• Brief
Each line of the data below holding the word "computer" must be copied.

• Input records
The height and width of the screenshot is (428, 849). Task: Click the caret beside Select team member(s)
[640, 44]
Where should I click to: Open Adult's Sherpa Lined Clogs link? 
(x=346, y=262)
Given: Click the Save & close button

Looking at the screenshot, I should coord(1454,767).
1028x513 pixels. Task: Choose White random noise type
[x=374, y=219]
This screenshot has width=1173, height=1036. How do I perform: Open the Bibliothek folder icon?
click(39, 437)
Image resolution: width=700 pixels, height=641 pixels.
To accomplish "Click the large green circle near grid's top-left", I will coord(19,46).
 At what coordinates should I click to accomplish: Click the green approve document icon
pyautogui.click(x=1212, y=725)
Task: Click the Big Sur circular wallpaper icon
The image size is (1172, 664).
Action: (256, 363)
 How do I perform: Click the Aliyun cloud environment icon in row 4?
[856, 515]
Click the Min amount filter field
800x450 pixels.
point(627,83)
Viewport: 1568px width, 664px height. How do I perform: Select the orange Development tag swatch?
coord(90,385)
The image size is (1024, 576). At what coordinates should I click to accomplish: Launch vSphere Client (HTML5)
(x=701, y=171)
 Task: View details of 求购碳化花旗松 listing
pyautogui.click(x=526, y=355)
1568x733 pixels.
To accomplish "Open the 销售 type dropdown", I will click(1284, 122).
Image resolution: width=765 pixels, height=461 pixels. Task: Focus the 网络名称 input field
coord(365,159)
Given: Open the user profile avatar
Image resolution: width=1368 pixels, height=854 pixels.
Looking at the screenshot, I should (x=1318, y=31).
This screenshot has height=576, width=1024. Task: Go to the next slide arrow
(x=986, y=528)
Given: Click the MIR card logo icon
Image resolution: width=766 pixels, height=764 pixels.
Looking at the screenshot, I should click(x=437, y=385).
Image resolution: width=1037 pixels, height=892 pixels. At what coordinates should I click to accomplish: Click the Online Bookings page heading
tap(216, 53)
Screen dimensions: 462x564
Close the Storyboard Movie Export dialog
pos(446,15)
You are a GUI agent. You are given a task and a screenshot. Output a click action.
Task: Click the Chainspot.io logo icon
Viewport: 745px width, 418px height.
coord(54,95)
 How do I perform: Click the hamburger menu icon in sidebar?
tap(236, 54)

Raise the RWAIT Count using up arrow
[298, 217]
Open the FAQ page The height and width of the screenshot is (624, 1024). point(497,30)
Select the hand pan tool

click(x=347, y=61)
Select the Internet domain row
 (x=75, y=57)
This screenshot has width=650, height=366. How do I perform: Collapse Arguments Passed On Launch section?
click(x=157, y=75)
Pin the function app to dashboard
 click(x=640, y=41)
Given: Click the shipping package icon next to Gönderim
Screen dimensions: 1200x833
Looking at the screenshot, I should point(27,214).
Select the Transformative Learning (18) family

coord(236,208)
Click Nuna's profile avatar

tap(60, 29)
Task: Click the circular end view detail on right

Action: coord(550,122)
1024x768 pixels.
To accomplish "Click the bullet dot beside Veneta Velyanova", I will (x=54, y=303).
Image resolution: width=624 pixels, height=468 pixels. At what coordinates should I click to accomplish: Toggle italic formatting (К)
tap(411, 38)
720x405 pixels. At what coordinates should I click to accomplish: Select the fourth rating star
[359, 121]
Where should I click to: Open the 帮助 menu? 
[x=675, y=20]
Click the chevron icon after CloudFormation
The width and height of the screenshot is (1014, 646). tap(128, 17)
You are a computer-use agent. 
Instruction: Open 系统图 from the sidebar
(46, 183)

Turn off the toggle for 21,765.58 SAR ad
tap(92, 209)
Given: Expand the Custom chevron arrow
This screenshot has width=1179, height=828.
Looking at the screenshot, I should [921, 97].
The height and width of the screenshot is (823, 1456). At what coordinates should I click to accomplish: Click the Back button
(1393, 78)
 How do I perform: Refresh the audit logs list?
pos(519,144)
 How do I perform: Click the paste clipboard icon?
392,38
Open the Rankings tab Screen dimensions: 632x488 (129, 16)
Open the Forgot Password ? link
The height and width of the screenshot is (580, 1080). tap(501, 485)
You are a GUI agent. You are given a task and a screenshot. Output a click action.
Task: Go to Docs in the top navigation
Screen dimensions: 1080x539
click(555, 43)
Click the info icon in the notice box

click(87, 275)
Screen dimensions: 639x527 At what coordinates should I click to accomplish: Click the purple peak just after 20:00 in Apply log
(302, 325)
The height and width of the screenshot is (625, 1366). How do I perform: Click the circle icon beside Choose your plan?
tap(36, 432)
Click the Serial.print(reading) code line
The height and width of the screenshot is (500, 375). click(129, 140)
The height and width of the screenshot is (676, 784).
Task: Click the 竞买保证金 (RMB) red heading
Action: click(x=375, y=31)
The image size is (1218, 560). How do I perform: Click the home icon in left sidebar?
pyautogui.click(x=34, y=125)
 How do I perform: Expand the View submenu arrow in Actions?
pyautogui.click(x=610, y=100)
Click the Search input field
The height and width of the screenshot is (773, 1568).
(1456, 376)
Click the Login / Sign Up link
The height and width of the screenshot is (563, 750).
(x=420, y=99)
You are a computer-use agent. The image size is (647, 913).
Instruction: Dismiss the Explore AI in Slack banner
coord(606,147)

• Written reply
You are a computer-use agent. 
You are a computer-use agent. The image size is (647, 913).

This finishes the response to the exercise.